In the U.S alone we normally see anywhere from 30,000 to 90,000 people per year dying from the flu, according to the CDC in the United States.

And the flu can be deadly. In 1918-19, an estimated 50 million to 100 million people died from the Spanish Influenza worldwide as it ravaged countries at the end of the World War I.

Because it is so common, the flu “is not sexy,” especially compared with Ebola, which is dominating news coverage and people’s everyday conversation over the past few months.

The facts are that the flu is much more easily transmitted than Ebola. Ebola can only be spread through direct contact with an infected person’s bodily fluids. Shaking someone’s hand or hugging someone would rarely lead to an Ebola infection.

One would  have to come into very close contact with someone who, for instance, has projectile vomiting and diarrhea. That is how two nurses in Dallas contracted the virus from a patient who had visited Liberia in West Africa, where the disease has killed thousands.

This should come as a relief who worry that they may contract Ebola in a public place, or in a doctors office waiting area. One would have had to come in close, fluid transmitting contact with someone who has just come back from one of the West African nations who have been infected with Ebola to contract it.

The  flu, on the other hand,  is more easily transmitted because it is an airborne virus.
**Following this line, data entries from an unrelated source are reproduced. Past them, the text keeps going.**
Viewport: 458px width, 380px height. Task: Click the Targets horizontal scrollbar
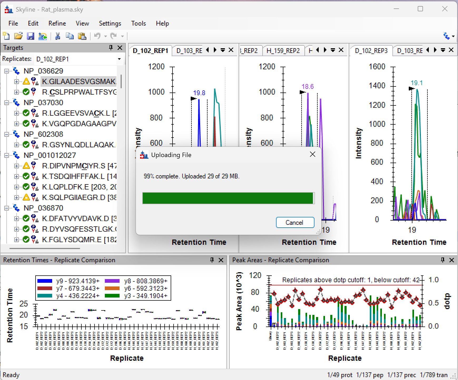point(45,248)
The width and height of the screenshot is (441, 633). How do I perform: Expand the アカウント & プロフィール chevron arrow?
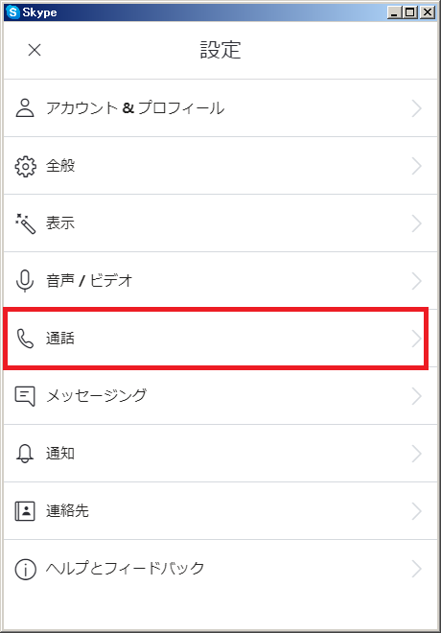417,108
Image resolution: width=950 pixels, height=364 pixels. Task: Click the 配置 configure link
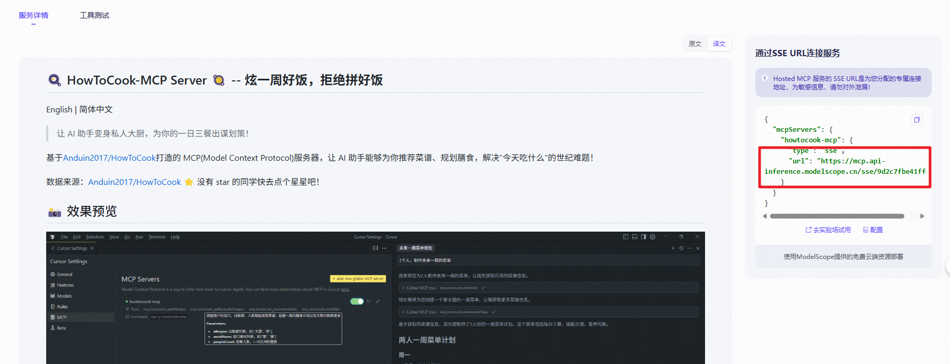[x=873, y=230]
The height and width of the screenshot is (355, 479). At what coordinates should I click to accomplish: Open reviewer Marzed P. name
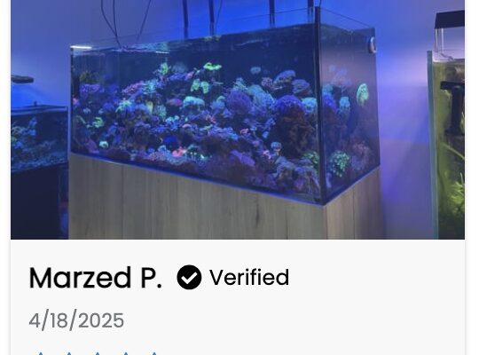coord(95,277)
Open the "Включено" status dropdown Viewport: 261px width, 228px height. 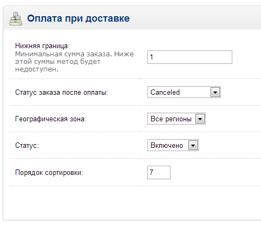[173, 145]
Someone with the flu who is coughing can spread it to others, and it can also be spread from touching items that have been contaminated by someone else, such as places in public transit or door knobs.

Important precautions to protect oneself from contracting the flu include washing your hands and wearing a mask if you have a cold or a fever and are visiting someone in the hospital, and for school children, instructing them not to share juice boxes, or snacks is key.

The single biggest preventative step to take is to get a flu shot.

Although some people may have a reaction to the shot, such as a low grade fever or some discomfort, catching the flu can be much worse, and possibly life threatening, to those with weakened immune systems.